More properly he should blame Apple, his internet provider, and the porn sites themselves. My guess is that he was using his iPhone from Sprint or AT&T surfing porn all the time and has decided to blame Apple for his problem instead of just owning it.

But Apple is the richest most easily identifiable target, especially if you’re hoping for a big out of court settlement.

He says that Apple should install a content filter in it’s browser to block all internet porn. But says nothing of other browsers like Internet Explorer, Firefox, Chrome, etc. This leads me to believe that he’s after nothing more than a big settlement.
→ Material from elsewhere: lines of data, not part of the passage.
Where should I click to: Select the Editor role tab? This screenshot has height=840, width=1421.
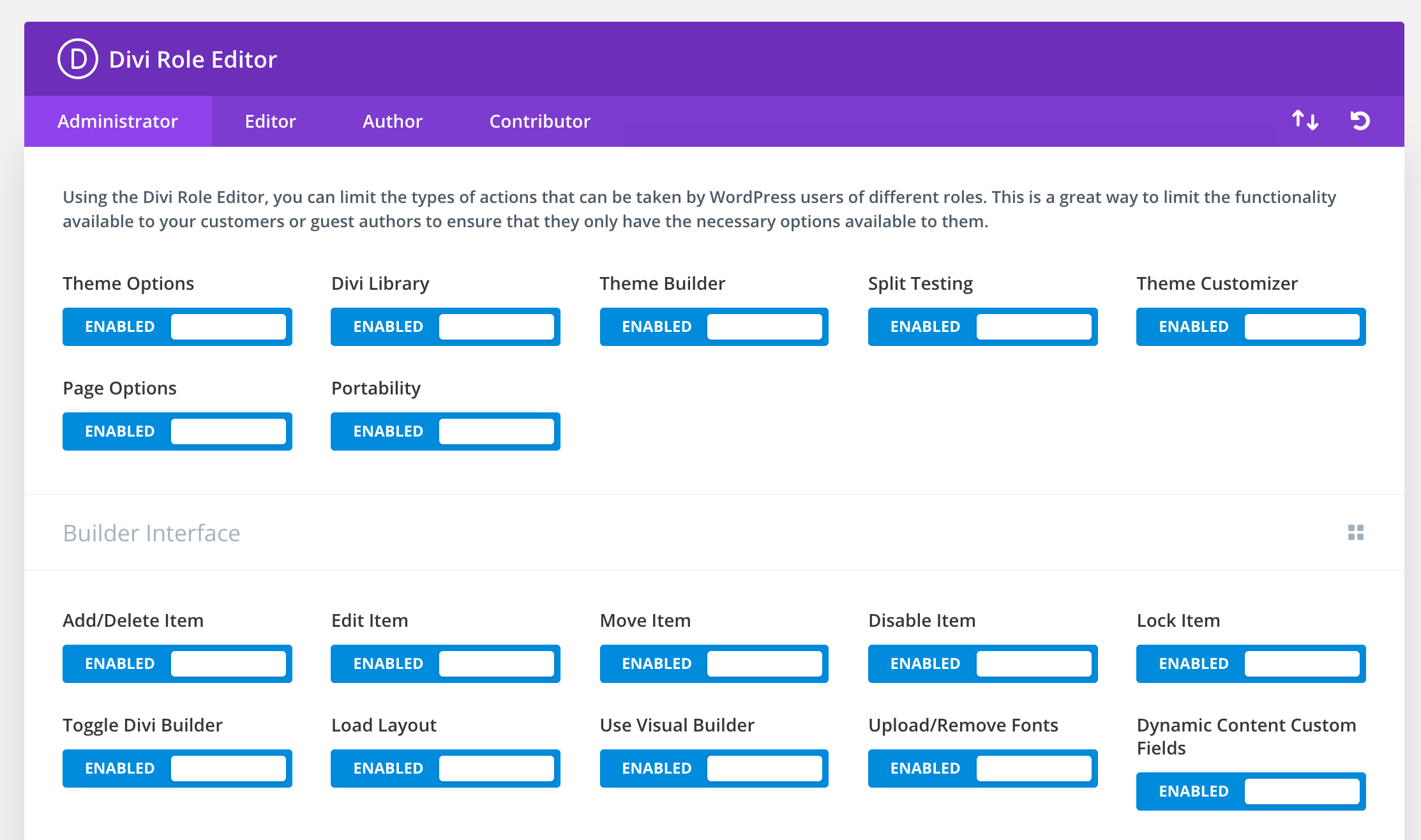270,121
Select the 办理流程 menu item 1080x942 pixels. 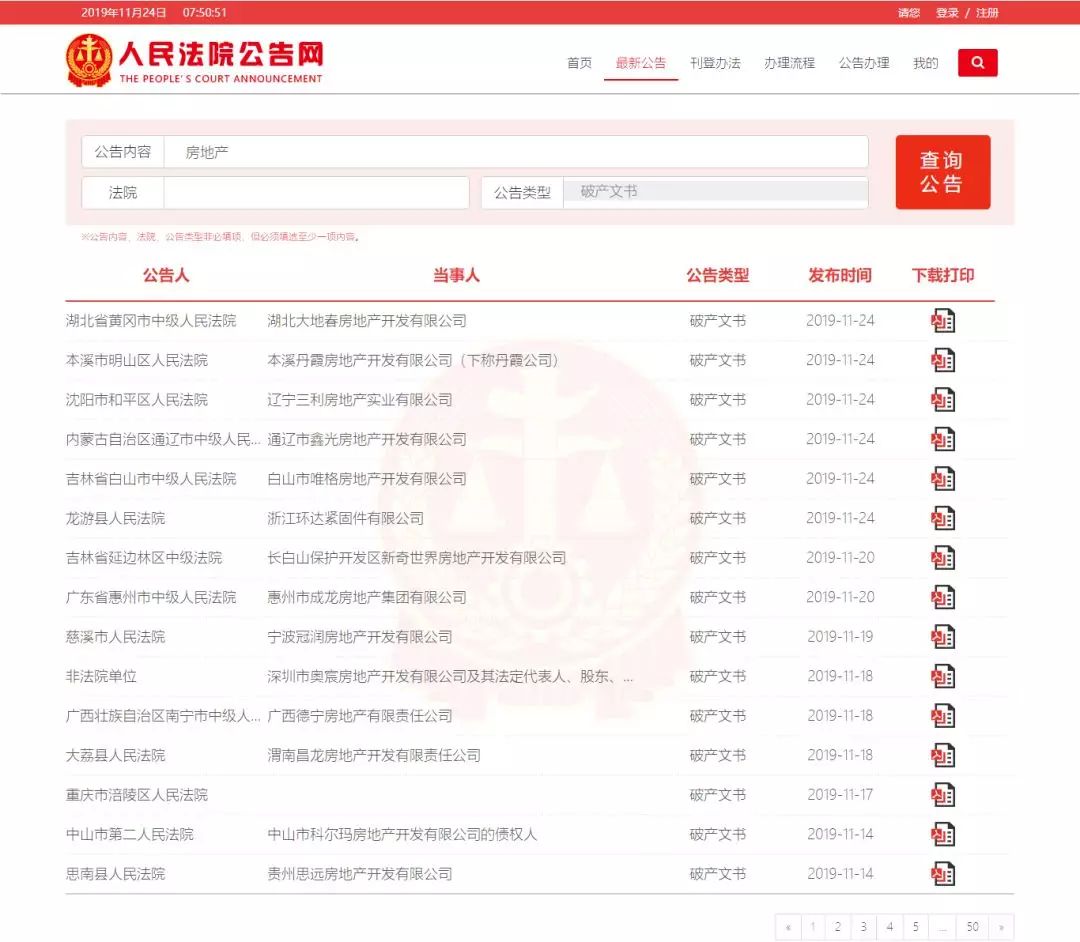(x=789, y=61)

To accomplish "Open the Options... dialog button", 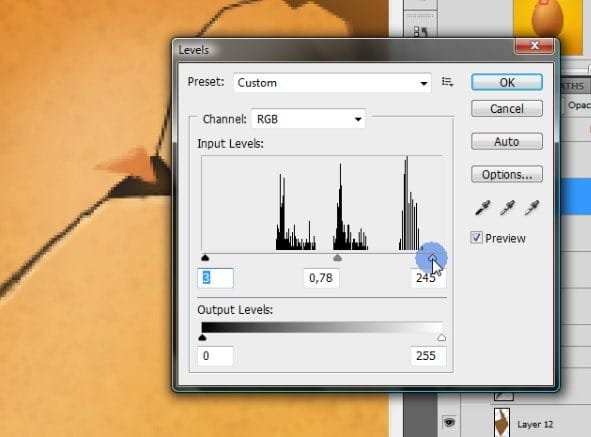I will [507, 174].
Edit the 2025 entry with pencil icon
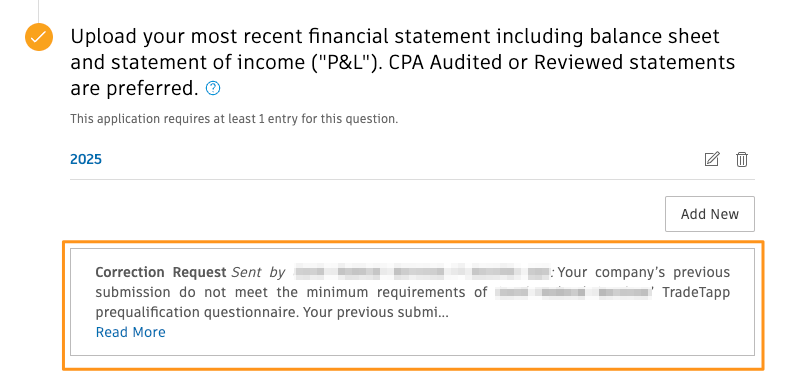 coord(711,159)
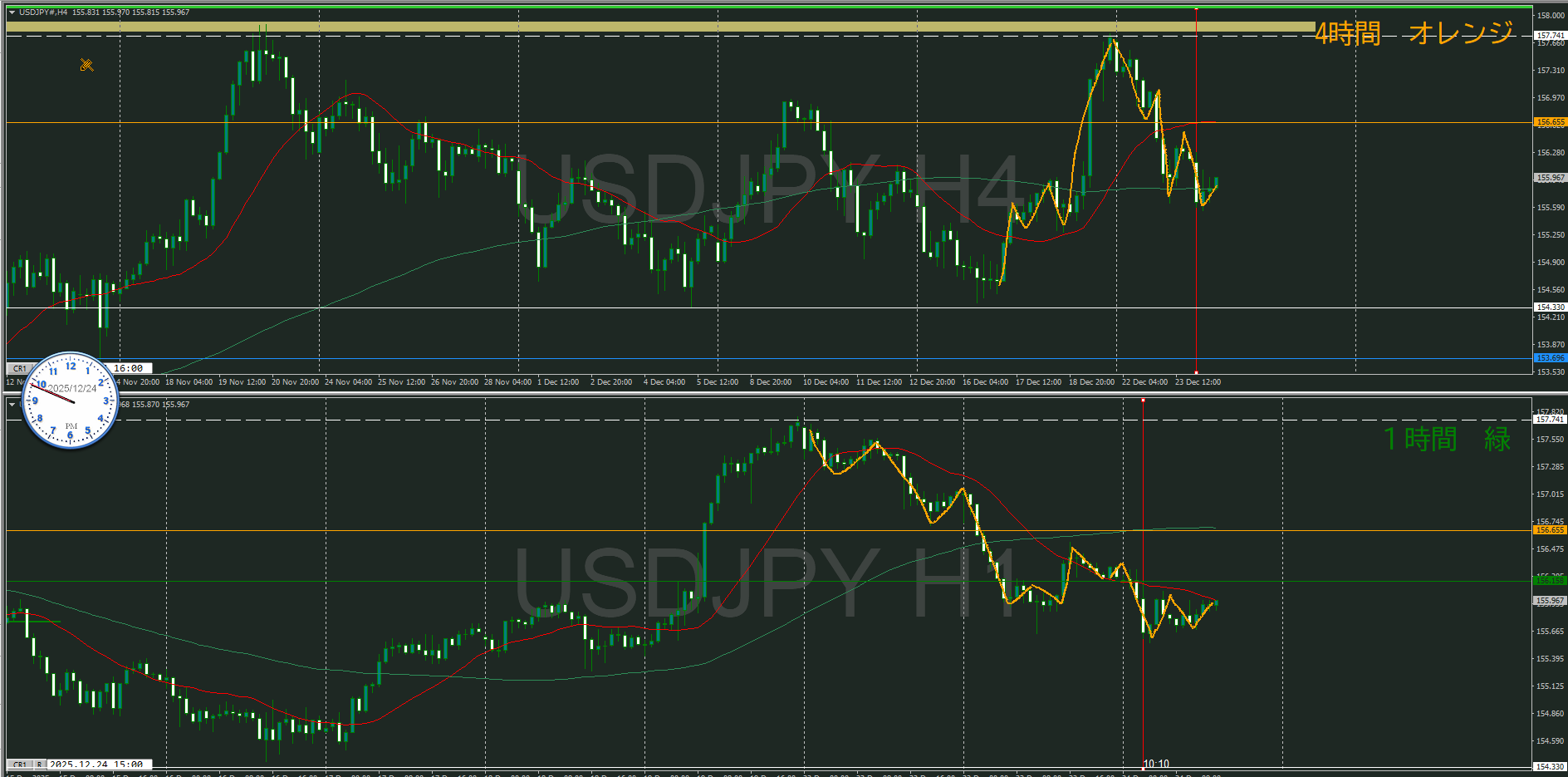Click the 16:00 time field on H4 chart
Screen dimensions: 1568x777
129,368
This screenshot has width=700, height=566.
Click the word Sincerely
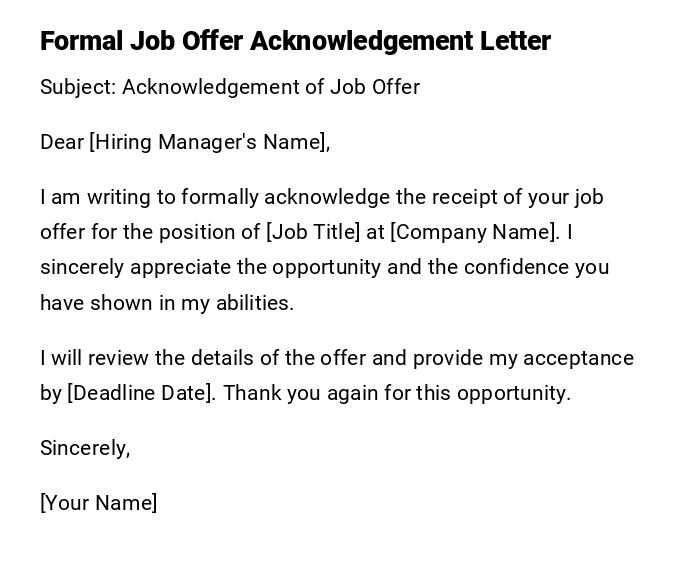[x=84, y=448]
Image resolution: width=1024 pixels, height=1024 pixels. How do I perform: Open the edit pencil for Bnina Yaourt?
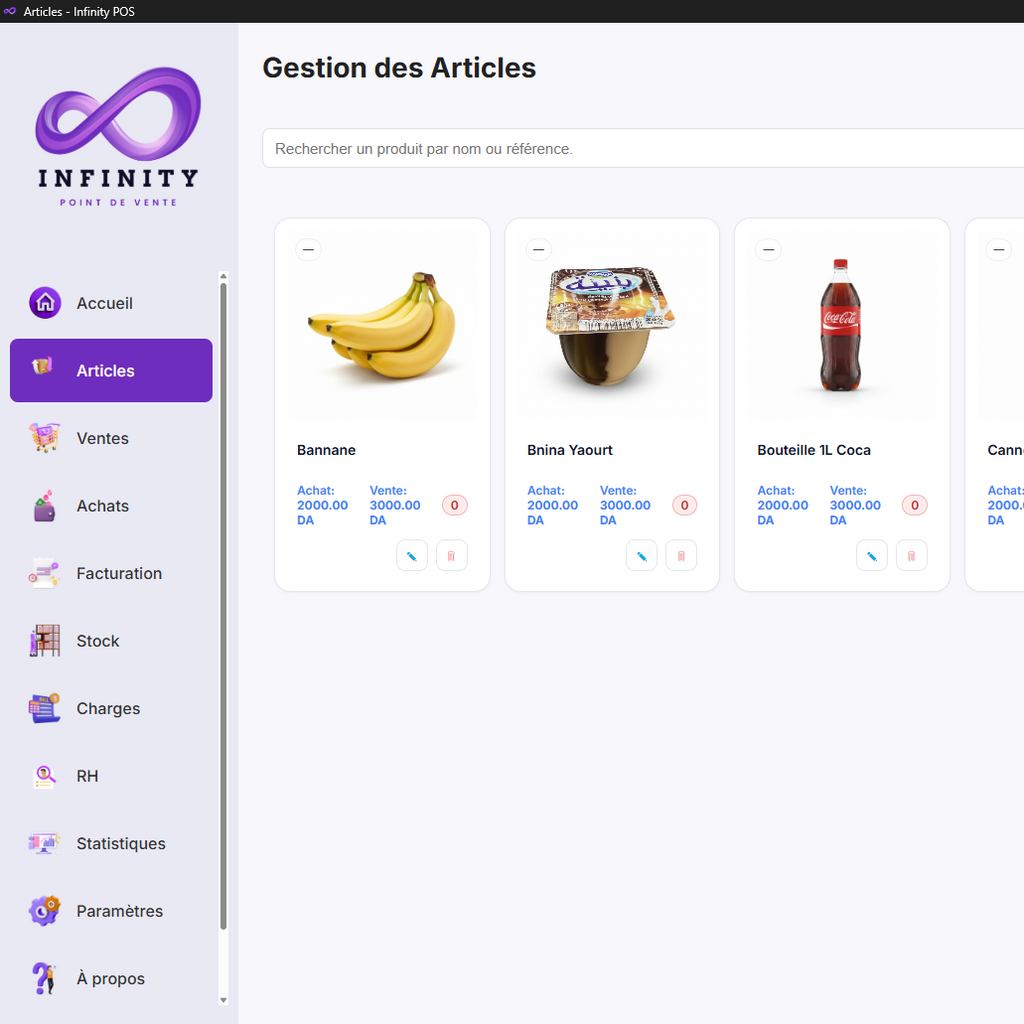tap(641, 555)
Why hasn’t he named Microsoft in his suit, or the United States Government, or CERN for creating the technology that is responsible for fueling his addiction?

Porn sites ask if you’re 18, if the site is a pay site they use your credit card to verify it. 

This guys “Content Filter” is an impossible dream. The sites change URLs so often that even services specifically designed to locate and put these sites in a blacklist database can’t keep up. These services are 100% dedicated to the task 24/7 and still fail to catch all the sites.

The only way to effectively insure that someone acknowledges the “Dangers of internet porn” is to ship every device with a disabled browser. Then force the customer to go to the additional step of getting an unlock code.

Which by the way, wouldn’t have stopped this guy from engaging in his addiction. 

Do you know you’re going to be an alcoholic before you have your first drink?

By this guys logic all alcoholic beverage manufacturers should require that you sign a declaration of understanding that you might become addicted to their product. Imagine the fun that would be. Signing something every time you tried a new beer.

I’m hoping that this guy gets thrown in jail for contempt of court, and wasting the courts time.